|
Submitted by
Assigned_Reviewer_7
Q1: Comments to author(s).
First provide a summary of the paper, and then address the following
criteria: Quality, clarity, originality and significance. (For detailed
reviewing guidelines, see
http://nips.cc/PaperInformation/ReviewerInstructions)
Update after reading the authors' rebuttal:
Very good paper. I advise the authors, if this paper gets
accepted, to update it with the additional information regarding rejection
rates and experimental details.
===== 1. Summary
This
paper presents an efficient algorithm for optimization of inducing points
in sparse Gaussian process regression. While popular approaches such as
the IVM use heuristic functions (instead of the marginal likelihood) to do
this selection, the proposed method uses the marginal likelihood (or the
variational free energy) to optimize inducing points and GP
hyper-parameters jointly. Other approaches that achieve this such as the
SPGP framework of Snelson or the variational approach by Titisias focus on
continuous inputs, while the proposed approach is more suitable for
discrete inputs where continuous optimization of inducing points is not
feasible.
The paper extends the Cholesky with Side Information
(CSI) method of Bach and Jordan to the Gaussian process regression case.

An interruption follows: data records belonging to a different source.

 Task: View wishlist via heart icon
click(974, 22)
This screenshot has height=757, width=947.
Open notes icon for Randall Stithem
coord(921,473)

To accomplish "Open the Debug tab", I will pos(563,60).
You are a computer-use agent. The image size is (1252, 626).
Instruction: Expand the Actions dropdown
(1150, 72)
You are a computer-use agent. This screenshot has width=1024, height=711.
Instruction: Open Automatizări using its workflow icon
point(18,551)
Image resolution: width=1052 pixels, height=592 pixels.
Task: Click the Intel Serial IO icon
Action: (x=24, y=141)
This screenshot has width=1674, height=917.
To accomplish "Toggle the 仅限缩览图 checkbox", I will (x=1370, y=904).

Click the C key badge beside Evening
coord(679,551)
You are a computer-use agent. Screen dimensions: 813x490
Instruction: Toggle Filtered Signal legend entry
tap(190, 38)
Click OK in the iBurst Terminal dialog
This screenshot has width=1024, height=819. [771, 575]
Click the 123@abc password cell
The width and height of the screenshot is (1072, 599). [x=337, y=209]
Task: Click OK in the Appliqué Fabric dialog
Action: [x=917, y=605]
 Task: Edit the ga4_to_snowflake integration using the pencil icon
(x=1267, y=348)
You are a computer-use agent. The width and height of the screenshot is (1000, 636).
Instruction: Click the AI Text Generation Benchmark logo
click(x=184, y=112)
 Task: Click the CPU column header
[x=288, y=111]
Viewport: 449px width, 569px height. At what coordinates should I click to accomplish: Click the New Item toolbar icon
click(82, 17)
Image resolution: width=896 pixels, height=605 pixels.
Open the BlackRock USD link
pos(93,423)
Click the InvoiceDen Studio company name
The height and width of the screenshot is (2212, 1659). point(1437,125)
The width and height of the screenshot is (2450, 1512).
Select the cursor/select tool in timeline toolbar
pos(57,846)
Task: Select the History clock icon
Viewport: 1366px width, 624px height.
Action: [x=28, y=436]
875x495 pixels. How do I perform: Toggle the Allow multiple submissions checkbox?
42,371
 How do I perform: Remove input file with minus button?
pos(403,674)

In particular, it exploits the observation that it is possible to use the
partial Cholesky factorization as a representation of the approximating
covariance in the GP. Efficient learning of inducing points is done by
updating the corresponding matrices in the factorization and by
approximating the reduction in cost of the objective function (marginal
likelihood or free energy).
Results are shown on several realistic
datasets with suitable comparisons to standard baselines such as IVM,
Random and SPGP showing the benefits of their approach, specially in the
discrete input case.
2. Quality
The paper is
technically sound as it builds upon previous results shown by Bach and
Jordan (the CSI method) for kernel methods. The claims are supported by
the corresponding derivations of the updates and the approximations
required in order to achieve the claimed computational costs. The
experimental results also strongly support that the proposed method is
faster than other methods such as CSI, the variational framework of
Titsias and more effective than other approaches such as random selection
and IVM.
3. Clarity
The paper is generally well
written providing the detail of the updates necessary for swapping
inducing points and the actual optimization algorithm used for the overall
optimization framework. However, it would be useful to clarify the
following issues:
(a) In section 3.1 there is a small k <= m
mentioned in the factored representation (see e.g. line 137) that affects
the partial Cholesky factorization and the subsequent QR factorization.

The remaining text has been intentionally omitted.